Noteworthy deaths

Prize-winning columnist Charles Krauthammer dies at 68

NEW YORK -- Charles Krauthammer, the Pulitzer Prize-winning columnist and pundit who helped shape the conservative movement as he evolved from "Great Society" Democrat to Iraq War cheerleader, died Thursday.

He was 68.

Krauthammer had said publicly a year ago that he was being treated for a cancerous tumor in his abdomen and earlier this month revealed that he likely had just weeks to live.

"I leave this life with no regrets," Krauthammer wrote in The Washington Post, where his column had run since 1984.

He was awarded a Pulitzer Prize in 1987 for "his witty and insightful" commentary and was an influential voice among Republicans.

Krauthammer was a former Harvard medical student who graduated even after he was paralyzed from the neck down because of a diving board accident, continuing his studies from his hospital bed. He was a Democrat in his youth and his political engagement dated back to 1976.

But through the 1980s and beyond, Krauthammer turned against the Democratic Party on foreign and domestic issues. He aligned with Republicans on everything from confrontation with the Soviet Union to rejection of the "Great Society" programs enacted during the 1960s.
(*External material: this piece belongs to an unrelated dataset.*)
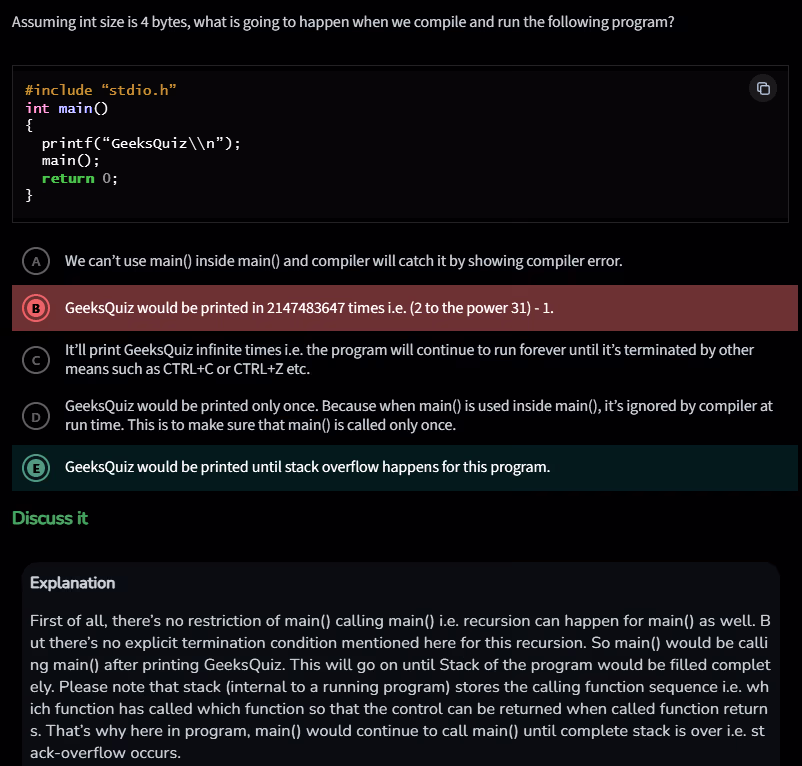Choose the answer about compiler error

pos(343,261)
"As I became convinced of the practical and theoretical defects of the social-democratic tendencies of my youth, it was but a short distance to a philosophy of restrained, free-market governance that gave more space and place to the individual and to the civil society that stands between citizen and state," he wrote in the introduction to Things That Matter, a million-selling compilation of his writings published in 2013.

Krauthammer married Robyn Trethewey, an artist and former attorney, in 1974. They had a son, Daniel, who also became a columnist and commentator.